Page extract.
****

Take a dog... add a ton of mud...and what you have is................................ •A•W•E•S•O•M•E•

Your dog looks so guilty. 


dlm ny country


----------



## Piper_the_goldenpuppy (Aug 26, 2016)

Bahahaha what a guilty pup!


----------



## jdavisryan (Jan 28, 2018)

I love that nervous glance to the right. So guilty. Thanks for sharing this.


----------



## Julie Timmons (Dec 16, 2016)

Sarah J said:


> so funny! (and my Trudy just became your IG follower!)



That’s awesome! Ty![emoji252]❤


Sent from my iPad using Tapatalk


----------



## Julie Timmons (Dec 16, 2016)

https://www.facebook.com/julie.timmons/videos/10215557668117662/?l=6083331993488189031

maybe this will work from my facebook.


----------



## Julie Timmons (Dec 16, 2016)

Brave said:


> Awww the link doesn't work for me.  Can you embed it from youtube?


try this https://www.facebook.com/julie.timmons/videos/10215557668117662/?l=6083331993488189031


----------



## Julie Timmons (Dec 16, 2016)

****

Data section.

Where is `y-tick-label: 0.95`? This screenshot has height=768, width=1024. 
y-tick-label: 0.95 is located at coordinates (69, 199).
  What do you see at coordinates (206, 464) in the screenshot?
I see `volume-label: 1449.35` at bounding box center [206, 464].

****

Task. List each different user name that appears as a post heading in the forum thread above. A heading is a name followed by a date in parentheses. Give each name only once.

Answer box.
Piper_the_goldenpuppy
jdavisryan
Julie Timmons